In order to use it, you only need to replace the Atomic module by a custom one, and then write your unit test. Here I simply copy-pasted the bug generated by Lin earlier:
module Atomic = Dscheck.TracedAtomic
module Test = Dscheck.TracedAtomic
module Bank = struct (* same as before, but now using the traced Atomic *) end
let test () =
let t = Array.init 2 (fun _ -> Atomic.make 100) in
Test.spawn (fun () -> Bank.transfer t 0 1 8) ; (* fake a Domain.spawn *)
Bank.transfer t 0 1 93 ;
assert (Bank.get t 0 >= 0)
let () = Test.trace test (* exhaustively test all interleaving *)Dscheck will then run our test function multiple times, discovering all the interesting paths that the scheduler could lead us down, and finally outputs a visualisation describing the worst-case scheduling that lead to crashes:
This is a low-level view of the bug. By inspecting the sequence of Atomic operations along the bad paths, we can discover the origin of the problem: the code is not careful when removing money from an account.

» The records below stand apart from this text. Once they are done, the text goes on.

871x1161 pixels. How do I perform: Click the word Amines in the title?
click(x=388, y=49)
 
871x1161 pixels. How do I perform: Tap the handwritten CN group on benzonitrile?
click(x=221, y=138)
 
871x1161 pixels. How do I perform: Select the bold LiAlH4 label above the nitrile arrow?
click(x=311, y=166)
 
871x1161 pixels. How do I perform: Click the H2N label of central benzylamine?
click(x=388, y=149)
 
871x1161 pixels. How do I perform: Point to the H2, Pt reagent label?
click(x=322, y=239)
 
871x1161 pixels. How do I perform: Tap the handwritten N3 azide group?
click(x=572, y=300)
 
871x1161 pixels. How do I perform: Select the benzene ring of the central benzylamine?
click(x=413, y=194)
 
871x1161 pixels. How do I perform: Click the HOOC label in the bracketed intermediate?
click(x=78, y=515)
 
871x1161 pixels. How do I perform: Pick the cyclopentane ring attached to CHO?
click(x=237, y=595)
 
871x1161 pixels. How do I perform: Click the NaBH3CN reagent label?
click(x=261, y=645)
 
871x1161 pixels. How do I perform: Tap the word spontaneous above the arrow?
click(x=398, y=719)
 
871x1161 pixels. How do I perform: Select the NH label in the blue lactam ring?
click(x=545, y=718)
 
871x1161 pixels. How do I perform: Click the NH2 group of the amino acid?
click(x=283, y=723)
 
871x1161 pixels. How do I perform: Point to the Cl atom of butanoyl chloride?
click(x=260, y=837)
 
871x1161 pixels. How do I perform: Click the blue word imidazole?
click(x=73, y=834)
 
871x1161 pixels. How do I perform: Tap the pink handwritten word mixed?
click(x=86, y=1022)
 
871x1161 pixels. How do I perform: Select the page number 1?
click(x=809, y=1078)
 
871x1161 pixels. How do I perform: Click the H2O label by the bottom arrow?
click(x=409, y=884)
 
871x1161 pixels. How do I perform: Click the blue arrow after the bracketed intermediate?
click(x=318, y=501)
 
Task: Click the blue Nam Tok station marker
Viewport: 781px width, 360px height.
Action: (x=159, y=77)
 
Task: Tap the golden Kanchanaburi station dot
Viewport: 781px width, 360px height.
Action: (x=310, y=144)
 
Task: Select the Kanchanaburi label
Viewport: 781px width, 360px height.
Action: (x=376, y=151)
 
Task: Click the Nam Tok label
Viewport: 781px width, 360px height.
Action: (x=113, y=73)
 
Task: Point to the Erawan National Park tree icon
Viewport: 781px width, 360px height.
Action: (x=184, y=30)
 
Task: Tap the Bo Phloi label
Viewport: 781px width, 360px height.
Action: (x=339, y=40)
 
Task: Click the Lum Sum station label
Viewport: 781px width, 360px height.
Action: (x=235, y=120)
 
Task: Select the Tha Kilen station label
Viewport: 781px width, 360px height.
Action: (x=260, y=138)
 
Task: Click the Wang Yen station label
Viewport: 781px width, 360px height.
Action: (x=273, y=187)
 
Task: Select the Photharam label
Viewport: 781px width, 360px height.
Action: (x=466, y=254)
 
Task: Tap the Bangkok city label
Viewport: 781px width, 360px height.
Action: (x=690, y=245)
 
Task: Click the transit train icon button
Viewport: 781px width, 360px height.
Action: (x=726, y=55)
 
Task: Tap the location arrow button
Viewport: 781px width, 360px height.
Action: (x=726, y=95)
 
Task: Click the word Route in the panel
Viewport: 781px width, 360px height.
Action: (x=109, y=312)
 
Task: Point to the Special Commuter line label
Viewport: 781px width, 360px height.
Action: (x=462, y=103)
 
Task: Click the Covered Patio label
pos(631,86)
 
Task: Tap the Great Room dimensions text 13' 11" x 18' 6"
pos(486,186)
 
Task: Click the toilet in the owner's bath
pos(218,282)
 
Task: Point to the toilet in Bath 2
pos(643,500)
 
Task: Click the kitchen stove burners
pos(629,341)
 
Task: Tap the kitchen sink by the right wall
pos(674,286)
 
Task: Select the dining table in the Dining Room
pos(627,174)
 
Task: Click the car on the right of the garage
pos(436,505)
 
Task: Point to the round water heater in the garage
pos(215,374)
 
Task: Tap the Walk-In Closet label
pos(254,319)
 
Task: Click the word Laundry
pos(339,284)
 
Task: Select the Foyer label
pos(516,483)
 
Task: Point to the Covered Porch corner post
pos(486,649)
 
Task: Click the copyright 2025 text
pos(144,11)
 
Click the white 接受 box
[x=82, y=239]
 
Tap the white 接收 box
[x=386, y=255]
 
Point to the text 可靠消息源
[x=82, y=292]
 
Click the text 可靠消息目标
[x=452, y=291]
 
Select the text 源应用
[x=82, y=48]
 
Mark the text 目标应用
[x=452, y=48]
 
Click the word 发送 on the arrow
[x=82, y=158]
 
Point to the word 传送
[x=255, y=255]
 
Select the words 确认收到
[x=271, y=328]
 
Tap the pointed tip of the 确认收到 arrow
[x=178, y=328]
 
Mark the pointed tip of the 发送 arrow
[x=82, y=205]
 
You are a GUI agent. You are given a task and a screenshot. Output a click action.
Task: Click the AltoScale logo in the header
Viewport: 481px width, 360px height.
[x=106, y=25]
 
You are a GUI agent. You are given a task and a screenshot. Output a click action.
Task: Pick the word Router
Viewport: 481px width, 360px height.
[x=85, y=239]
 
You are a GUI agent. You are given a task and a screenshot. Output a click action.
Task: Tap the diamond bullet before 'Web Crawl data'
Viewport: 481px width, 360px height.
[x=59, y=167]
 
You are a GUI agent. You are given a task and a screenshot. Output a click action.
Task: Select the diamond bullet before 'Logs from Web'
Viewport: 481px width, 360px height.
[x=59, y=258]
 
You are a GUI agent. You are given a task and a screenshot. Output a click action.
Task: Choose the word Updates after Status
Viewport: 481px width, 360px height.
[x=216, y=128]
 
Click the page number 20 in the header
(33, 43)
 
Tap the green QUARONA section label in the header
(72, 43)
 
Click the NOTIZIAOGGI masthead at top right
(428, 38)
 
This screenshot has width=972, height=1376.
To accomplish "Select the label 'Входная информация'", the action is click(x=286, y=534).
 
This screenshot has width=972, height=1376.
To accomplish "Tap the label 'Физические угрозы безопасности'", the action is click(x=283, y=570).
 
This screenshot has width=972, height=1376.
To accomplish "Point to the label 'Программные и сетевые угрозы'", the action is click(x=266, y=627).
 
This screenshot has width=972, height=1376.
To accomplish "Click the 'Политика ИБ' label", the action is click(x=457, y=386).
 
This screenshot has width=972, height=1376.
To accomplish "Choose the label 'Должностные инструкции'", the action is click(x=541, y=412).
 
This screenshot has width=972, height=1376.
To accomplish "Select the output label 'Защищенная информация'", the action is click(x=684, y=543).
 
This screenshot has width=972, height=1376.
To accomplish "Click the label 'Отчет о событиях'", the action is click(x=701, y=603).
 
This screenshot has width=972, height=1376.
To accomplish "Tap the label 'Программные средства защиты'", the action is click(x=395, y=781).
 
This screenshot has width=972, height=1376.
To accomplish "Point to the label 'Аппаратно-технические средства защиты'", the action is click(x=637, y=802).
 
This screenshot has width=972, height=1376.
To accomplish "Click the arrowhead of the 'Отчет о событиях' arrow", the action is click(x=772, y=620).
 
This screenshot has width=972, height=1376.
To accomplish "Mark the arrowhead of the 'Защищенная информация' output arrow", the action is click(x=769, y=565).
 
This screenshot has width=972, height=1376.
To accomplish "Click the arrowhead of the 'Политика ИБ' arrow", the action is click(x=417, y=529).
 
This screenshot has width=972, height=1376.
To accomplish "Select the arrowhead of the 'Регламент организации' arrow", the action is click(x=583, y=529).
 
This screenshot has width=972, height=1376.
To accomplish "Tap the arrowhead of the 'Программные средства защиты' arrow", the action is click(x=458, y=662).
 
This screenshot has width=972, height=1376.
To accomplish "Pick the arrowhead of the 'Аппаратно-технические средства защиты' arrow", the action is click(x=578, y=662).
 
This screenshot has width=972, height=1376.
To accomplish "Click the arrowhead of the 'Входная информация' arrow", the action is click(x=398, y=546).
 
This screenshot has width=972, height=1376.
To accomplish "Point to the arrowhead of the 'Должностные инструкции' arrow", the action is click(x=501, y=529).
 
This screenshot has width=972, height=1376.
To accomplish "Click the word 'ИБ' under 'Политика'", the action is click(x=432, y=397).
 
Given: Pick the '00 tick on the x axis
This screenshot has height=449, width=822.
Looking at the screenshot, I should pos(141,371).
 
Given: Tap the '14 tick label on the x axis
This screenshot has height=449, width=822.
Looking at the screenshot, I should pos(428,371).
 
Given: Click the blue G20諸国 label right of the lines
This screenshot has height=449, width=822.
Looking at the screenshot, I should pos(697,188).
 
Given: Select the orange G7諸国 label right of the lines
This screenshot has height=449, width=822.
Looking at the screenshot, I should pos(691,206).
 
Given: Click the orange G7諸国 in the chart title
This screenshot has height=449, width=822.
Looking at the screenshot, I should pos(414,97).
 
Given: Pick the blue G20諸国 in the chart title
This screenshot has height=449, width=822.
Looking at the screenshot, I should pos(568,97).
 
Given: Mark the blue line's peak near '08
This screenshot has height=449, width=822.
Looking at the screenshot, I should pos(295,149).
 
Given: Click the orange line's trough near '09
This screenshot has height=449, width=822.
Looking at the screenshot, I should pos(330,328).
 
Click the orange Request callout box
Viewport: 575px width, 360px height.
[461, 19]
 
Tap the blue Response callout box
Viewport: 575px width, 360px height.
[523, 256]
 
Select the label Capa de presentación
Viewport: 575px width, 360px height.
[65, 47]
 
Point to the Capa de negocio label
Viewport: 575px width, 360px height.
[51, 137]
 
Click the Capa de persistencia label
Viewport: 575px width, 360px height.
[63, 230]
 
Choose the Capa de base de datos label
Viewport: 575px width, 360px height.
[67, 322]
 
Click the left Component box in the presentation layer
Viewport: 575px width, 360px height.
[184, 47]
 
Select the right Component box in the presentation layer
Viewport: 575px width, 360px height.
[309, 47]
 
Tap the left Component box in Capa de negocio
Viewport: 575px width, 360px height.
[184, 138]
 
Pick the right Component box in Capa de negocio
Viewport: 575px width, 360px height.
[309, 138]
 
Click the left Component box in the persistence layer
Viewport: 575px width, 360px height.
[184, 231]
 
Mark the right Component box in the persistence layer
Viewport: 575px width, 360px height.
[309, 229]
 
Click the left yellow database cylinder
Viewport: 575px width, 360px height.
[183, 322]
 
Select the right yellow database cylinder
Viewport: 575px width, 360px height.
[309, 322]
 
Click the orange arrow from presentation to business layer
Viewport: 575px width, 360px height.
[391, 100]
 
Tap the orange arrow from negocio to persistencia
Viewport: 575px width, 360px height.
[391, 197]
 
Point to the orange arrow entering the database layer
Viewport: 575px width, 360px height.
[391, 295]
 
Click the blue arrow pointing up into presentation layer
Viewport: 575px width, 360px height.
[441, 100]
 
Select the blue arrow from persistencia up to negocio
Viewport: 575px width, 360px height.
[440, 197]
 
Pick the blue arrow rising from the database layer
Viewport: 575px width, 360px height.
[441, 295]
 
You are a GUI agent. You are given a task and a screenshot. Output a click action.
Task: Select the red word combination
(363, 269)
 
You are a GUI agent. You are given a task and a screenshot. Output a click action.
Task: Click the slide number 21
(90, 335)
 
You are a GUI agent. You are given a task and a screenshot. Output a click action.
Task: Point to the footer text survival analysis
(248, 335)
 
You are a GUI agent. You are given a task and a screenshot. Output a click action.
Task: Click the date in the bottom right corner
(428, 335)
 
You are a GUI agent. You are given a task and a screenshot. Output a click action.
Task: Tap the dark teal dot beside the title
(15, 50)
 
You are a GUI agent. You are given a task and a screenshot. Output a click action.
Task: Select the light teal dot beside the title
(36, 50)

Perhaps this would work better:
let rec transfer t from_account to_account money =
let money_from = get t from_account in
if money > 0
&& from_account <> to_account
&& money_from >= money
then begin
if Atomic.compare_and_set t.(from_account) money_from (money_from - money)
then let _ : int = Atomic.fetch_and_add t.(to_account) money in ()
else transfer t from_account to_account money (* retry *)
endAnd yes, Dscheck now happily validates all possible interleaving of this unit test!
More examples on the dscheck repository
So, does it mean our banking system works now? Nope! Lin reports new counter examples that break sequential consistency. I told you that lock-free was hard! Still, we can keep iterating, and we will eventually get it right because our tools remove the doubt and the impossibility of reproducibility that would otherwise make the task insurmountable. It's like having tiny assistants to double-check our assumptions. I love it. I've never been so excited to test my software!
get t 3 : 100
get t 4 : 100
|
.------------------------------------.
| |
| transfer t 4 3 10 : ()
get t 4 : 90
get t 3 : 100
^^^^^
how? account 4 sent the money, but account 3 didn't receive it!Would you have caught this bug? Can you fix it? ;)
This was a tiny example, and it already brought some surprises. The multicore testing Lin, STM, and dscheck have been applied to real datastructures with great success. In fact, I wouldn't trust lock-free algorithms that were not validated by them.
Conclusion
It's 2022 and OCaml is finally Multicore. Even if this article is only scratching the surface of a specific itch, I hope it has convinced you that the Multicore metamorphose wasn't only about lifting a global lock somewhere in the runtime. A lot of care and attention also went into creating a great environment to tackle really hard problems. Here we've only looked at:
- The memory model to be able to reason about our programs
- ThreadSanitizer to detect dangerous use of shared memory
LinandSTMto discover logical bugs in a multicore setting- Dscheck to validate unit tests of lock-free algorithms by exhaustively checking all possible interleavings of their Atomic operations
There's still a lot more to discover in the latest release of OCaml. In the meantime, not only can we do Multicore, we can do it with confidence that our code works!